Unlike other providers supported by Firebase Auth, Apple does not provide a photo URL.

Also, when the user chooses not to share their email with the app, Apple provisions a unique email address for that user (of the form xyz@privaterelay.appleid.com), which it shares with your app. If you configured the private email relay service, Apple forwards emails sent to the anonymized address to the user's real email address.
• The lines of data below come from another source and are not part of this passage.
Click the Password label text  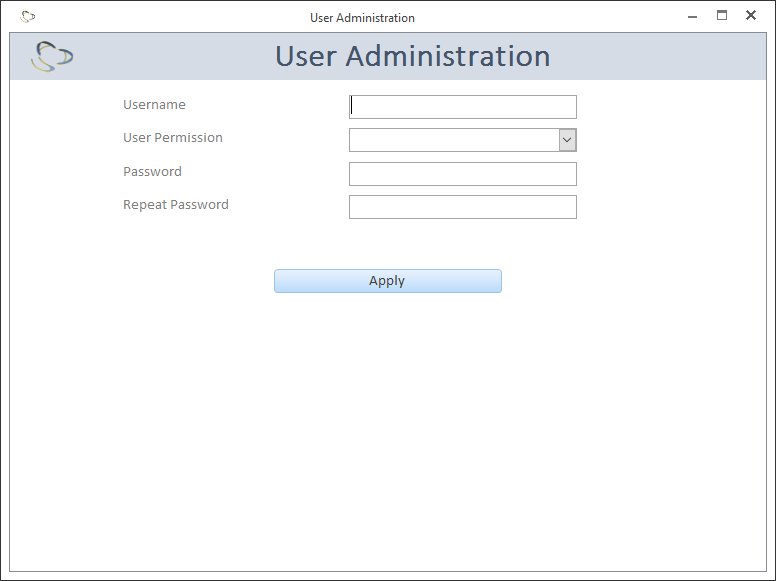[x=152, y=172]
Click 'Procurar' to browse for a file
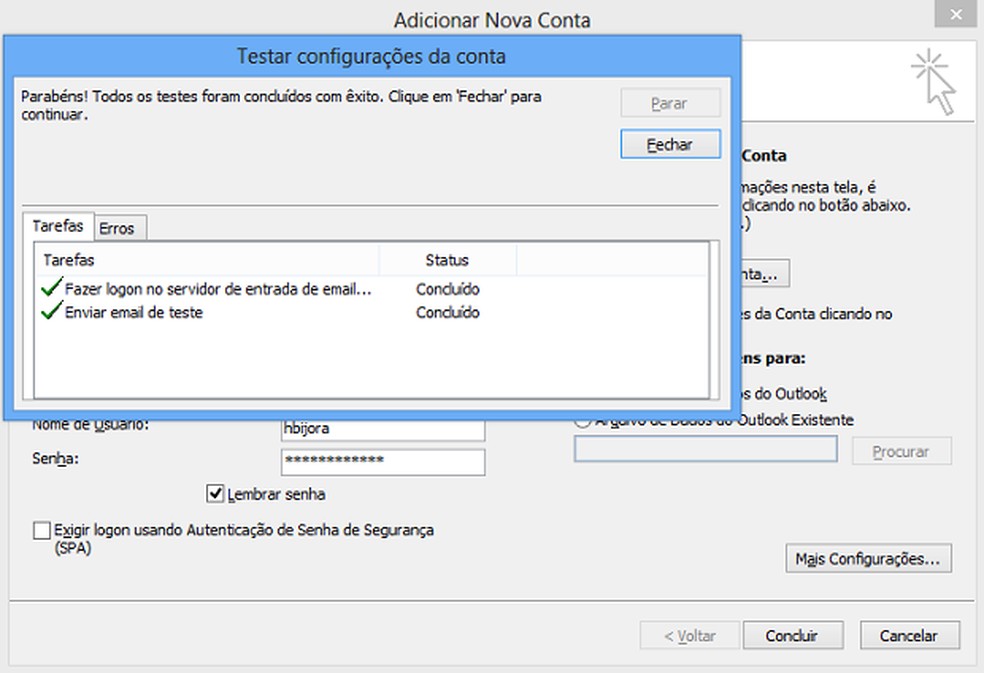 click(899, 450)

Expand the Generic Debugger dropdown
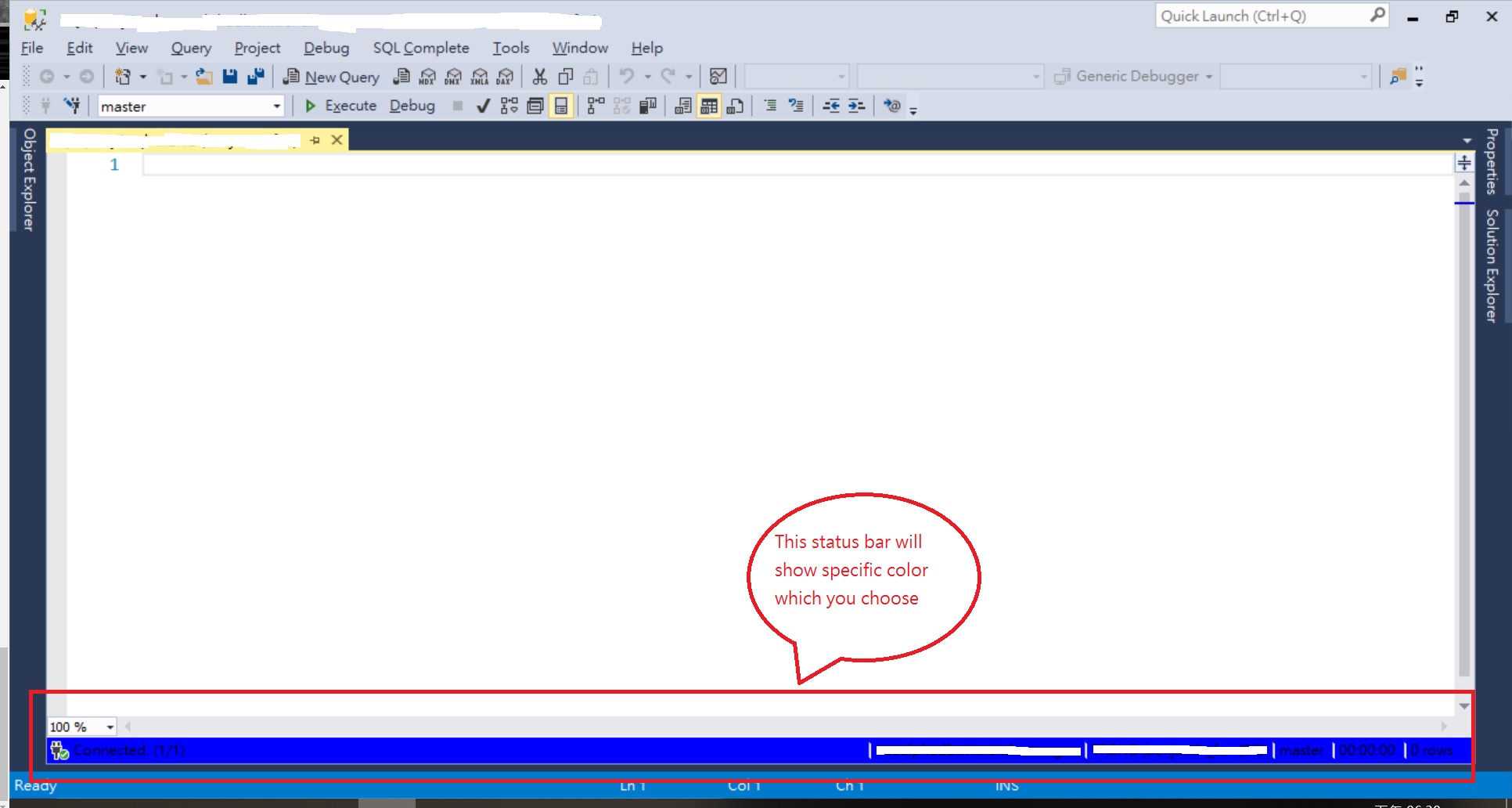(1209, 77)
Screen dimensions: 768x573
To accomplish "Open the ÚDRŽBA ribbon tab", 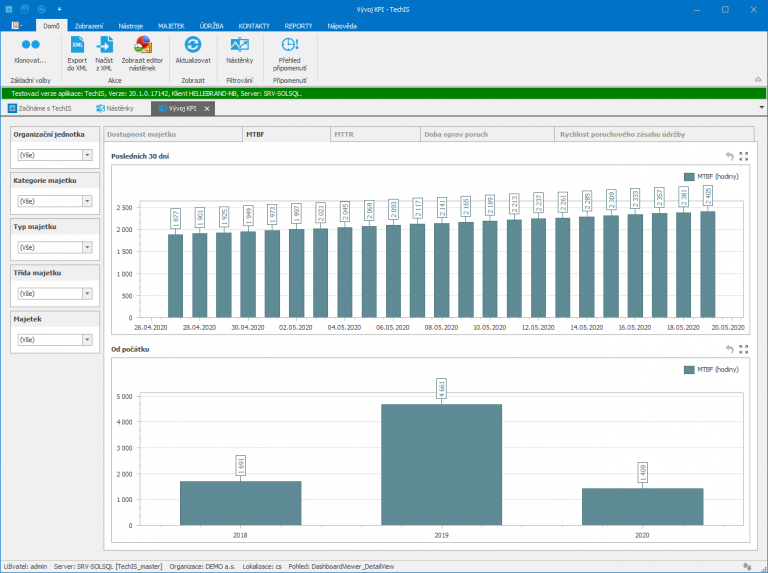I will pos(212,24).
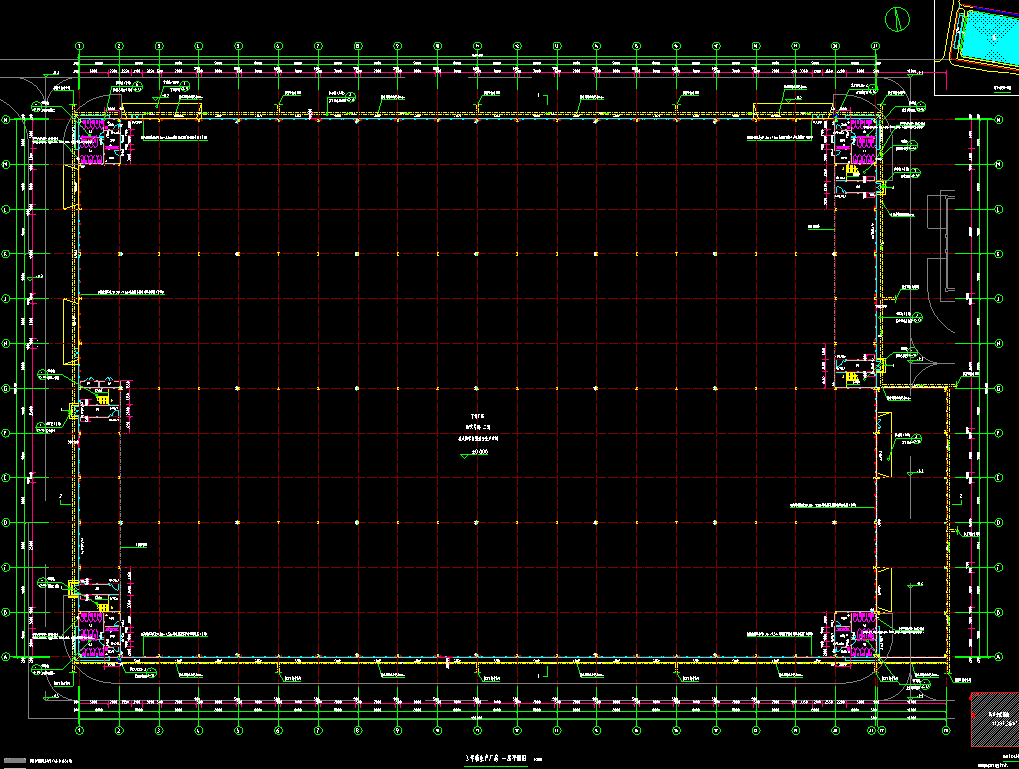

Apple only shares user information such as the display name with apps the first time a user signs in. Usually, Firebase stores the display name the first time a user signs in with Apple, which you can get with auth.CurrentUser.DisplayName. However, if you previously used Apple to sign a user in to the app without using Firebase, Apple will not provide Firebase with the user's display name.

Next steps

After a user signs in for the first time, a new user account is created and linked to the credentials—that is, the user name and password, phone number, or auth provider information—the user signed in with. This new account is stored as part of your Firebase project, and can be used to identify a user across every app in your project, regardless of how the user signs in.

In your apps, you can get the user's basic profile information from the Firebase.Auth.FirebaseUser object. See Manage Users.

In your Firebase Realtime Database and Cloud Storage Security Rules, you can get the signed-in user's unique user ID from the auth variable, and use it to control what data a user can access.